We observed sex differences, as VAT was associated with microalbuminuria in men but not women. This is in contrast to our prior work (13), where we have consistently observed more adverse risk factor profiles with respect to VAT among women as compared to among men. The reasons for these associations are uncertain, but may be due to potential sex-based differences in fat distribution patterns and renal outcomes related to differential steroid hormone levels (36–38). Estrogen plays a role in fat distribution patterns, with higher SAT and lower VAT accumulation observed in women than in men (36) and evidence from animal and human studies suggest that estrogens or hormone therapy treatment may have a beneficial effect on proteinuria (37, 39, 40).
There are several strengths associated with this study. The Framingham MDCT cohort represents a community-based sample, reducing the potential for selection bias. VAT and SAT were precisely quantified volumetrically, and these measurements were highly reproducible (23).
There are limitations associated with this study. The present analysis is cross-sectional and observational in design; therefore, temporality and causality cannot be determined. A single spot urine sample was used to determine the UACR, which may not capture the true level of urinary albumin excretion. However, this potential outcome misclassification is likely non-differential with respect to our adiposity measures and other covariates.

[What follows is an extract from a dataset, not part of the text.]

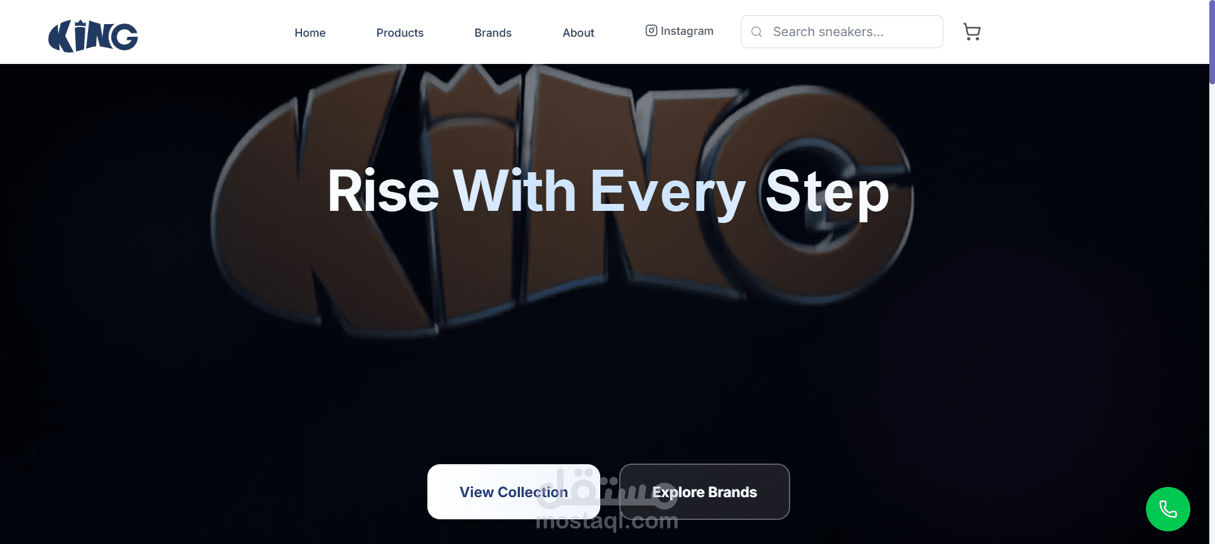The width and height of the screenshot is (1215, 544).
Task: Open the shopping cart icon
Action: click(972, 32)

In the Offspring cohort, VAT and SAT measurements were obtained approximately 2.5 years prior to albuminuria and covariate assessment. While this temporal difference in assessment may introduce measurement error, this is likely non-differential with respect to exposure assessment. Finally, our predominately white study sample limits the generalizability of our results to other ethnic groups.
In summary, VAT is correlated with microalbuminuria in men but not in women. Albuminuria may be a manifestation of visceral adiposity.
The Framingham Heart Study is supported by the National Heart, Lung and Blood Institute (N01-HC-25195).
The authors have no conflicts of interest to declare.